Mobile NAACP president reacts to grand jury decision of Jawan Dallas case
Officers were cleared by a Mobile County Grand Jury.
MOBILE, Ala. (WALA) - Reactions are pouring in after a Mobile County Grand Jury closed the case in the death of Jawan Dallas.
The case has sparked outrage across the community, as people called for more transparency from the Mobile Police Department.
Next week, Mobile city council members will be discussing changes to an ordinance that could make that happen.
The public meeting will take place on Tuesday.
The purpose of the meeting is “to discuss proposed amendments to Chapter 46, “Police Department and Law Enforcement”, of the Mobile City Code regarding changes to the availability of law enforcement agency recordings when properly requested without contradiction to other applicable laws.”
Something Jawan Dallas’ family has been trying to do for the last several months.
It was a 911 call that triggered this chain of events four months ago.
“Mobile county 9-1-1 what’s the location of the emergency?” the dispatcher asked.
“There are officers here and they have had to wrestle some people to the ground and stuff. You might want to send a back-up for them,” the woman who called 911 said.
Dallas was tased twice by a Mobile police officer during a struggle.
He died at the hospital.
For months, protests and demands for transparency have centered around the investigation.
On Thursday, the officers were cleared by a Mobile County Grand Jury.
“This morning that grand jury reported and found that the responding officers were not criminally liable for the death of Jawan Dallas,” District Attorney Keith Blackwood said.
Blackwood says the case is now closed.
Mobile Branch NAACP President Robert Clopton was displeased with the outcome.
“From an NAACP perspective, we are disappointed. We’re disappointed due to the fact that we feel that it was an injustice perpetrated upon this young man and that his death was in vain,” Clopton said.

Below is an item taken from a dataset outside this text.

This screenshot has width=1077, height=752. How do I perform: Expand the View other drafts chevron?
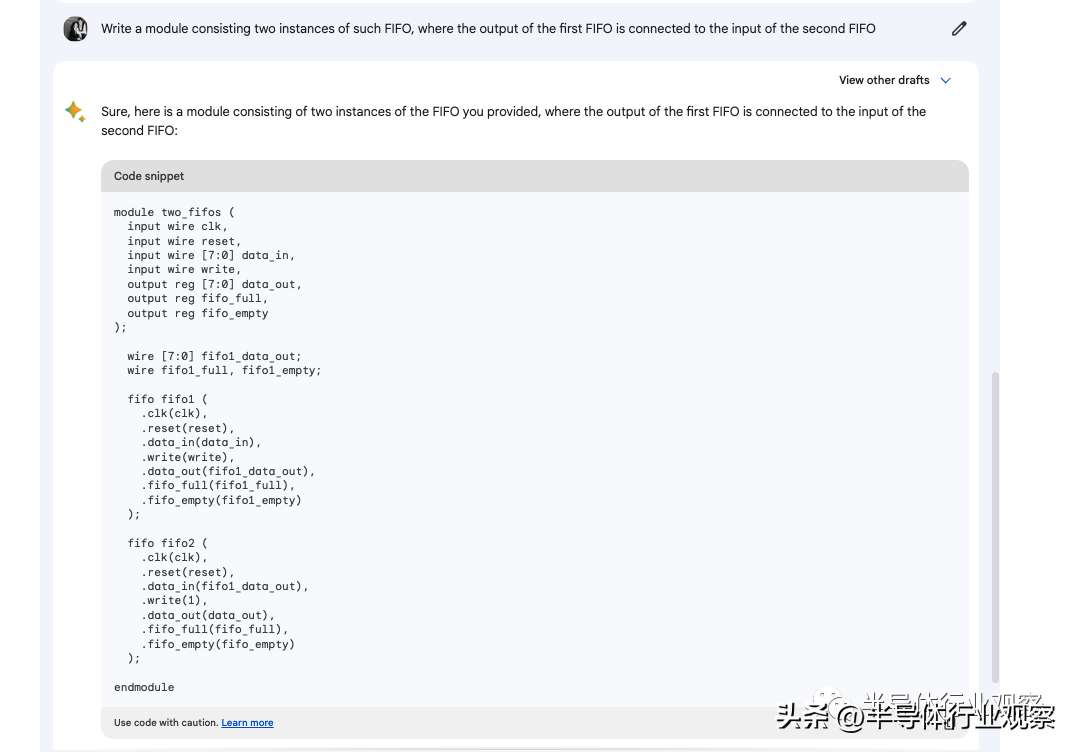point(946,81)
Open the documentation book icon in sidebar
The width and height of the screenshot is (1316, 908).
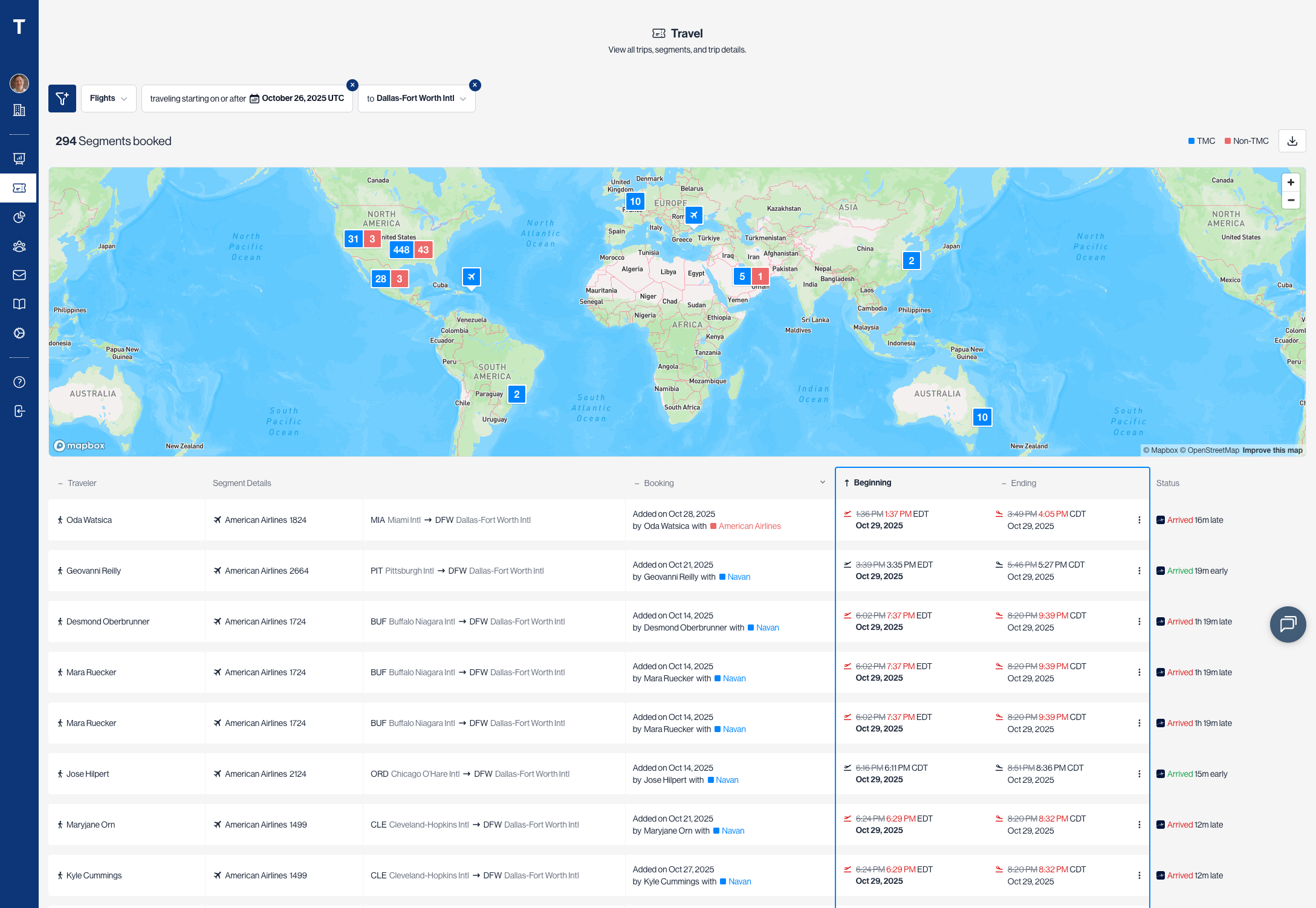[19, 304]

Blackwood says Dallas’ death was caused by underlying medical conditions and drugs in his system, not by the taser.
Clopton says that even though the case is closed there are still some unanswered questions.

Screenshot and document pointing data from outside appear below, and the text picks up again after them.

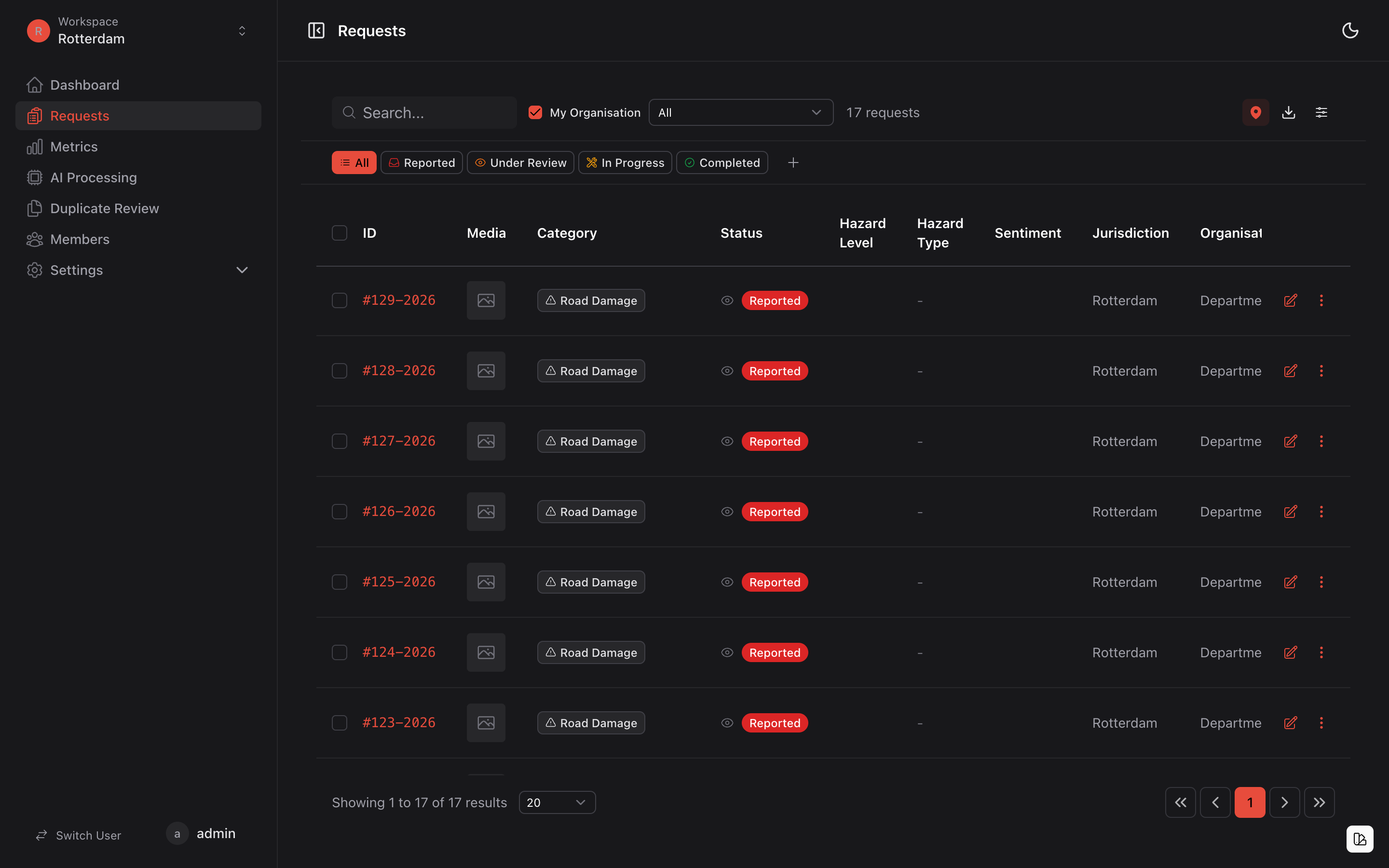Uncheck the My Organisation checkbox

pyautogui.click(x=535, y=112)
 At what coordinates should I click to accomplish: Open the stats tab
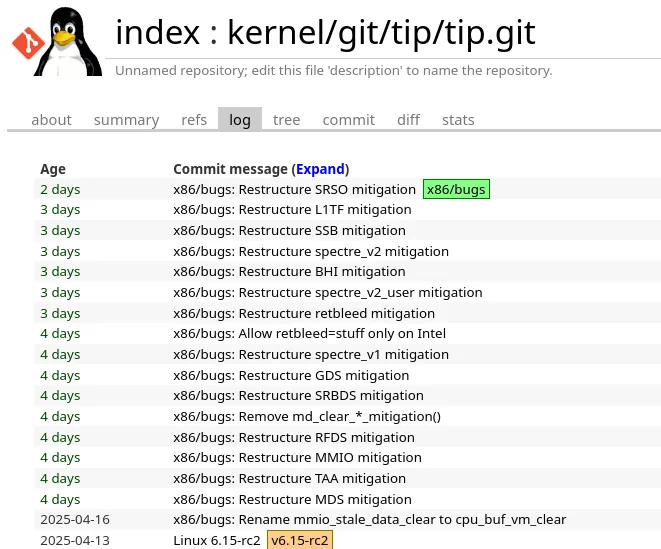pyautogui.click(x=458, y=120)
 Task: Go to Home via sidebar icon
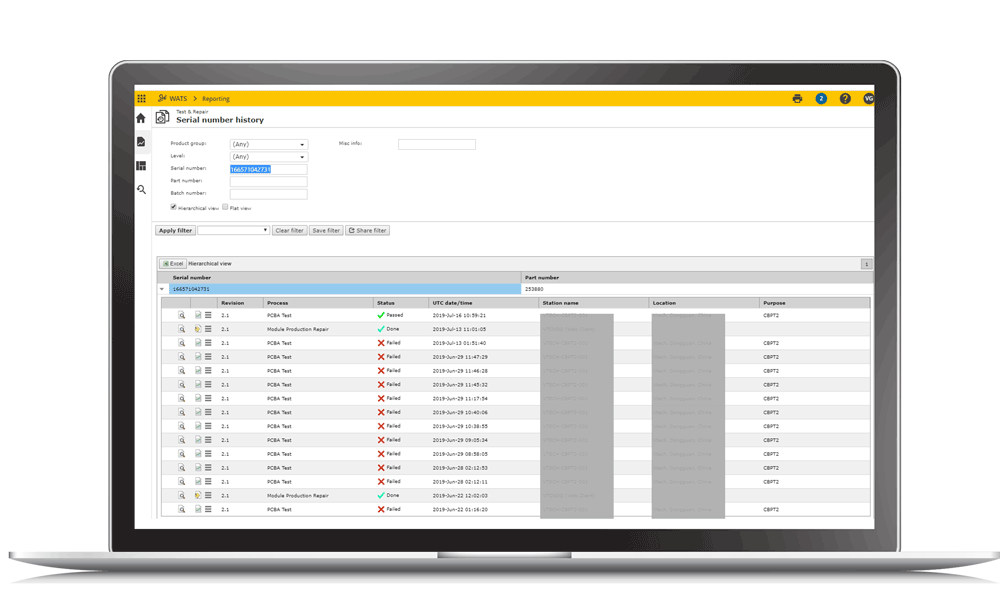pos(141,118)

“If this young man had not been tased, would he be alive today is my question? If this young man had committed a crime, if he had committed a crime, then why wasn’t he allowed due process?” Clopton asked.
This case is one of four deadly officer-involved encounters this year with Mobile Police.

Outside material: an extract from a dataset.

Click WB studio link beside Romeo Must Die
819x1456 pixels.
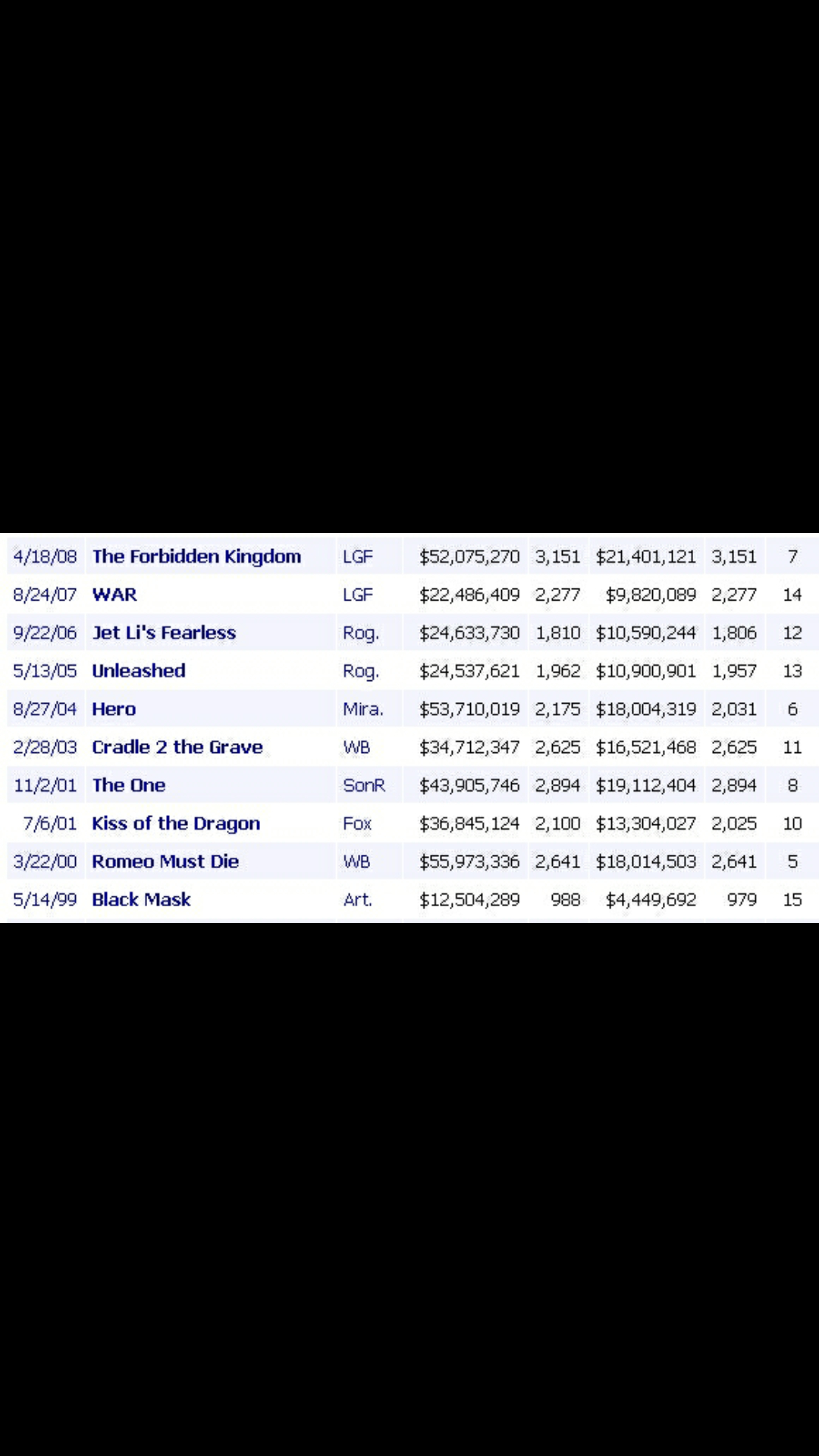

The most recent prompted Mayor Sandy Stimpson to step in and place an immediate ban on pre-dawn search warrants.
16-year-old Randall Adjessom was shot and killed during a SWAT raid.
Police Chief Paul Prine says he pointed a laser-sighted pistol at officers.
The family has already viewed the body camera footage.
Clopton, like many others, wants more transparency from the Mobile Police Department.
“At what point is police reform in Mobile which includes training, de-escalation, what steps are going to be taken here in Mobile to decrease the number of African Americans that are being killed right now at the hands of police?” Clopton said.
Jawan’s mother Christine Dallas says she’s not ready to speak on the grand jury decision but says her lawyer will be sending out a statement soon.
It’s unclear when the family will view the body camera footage.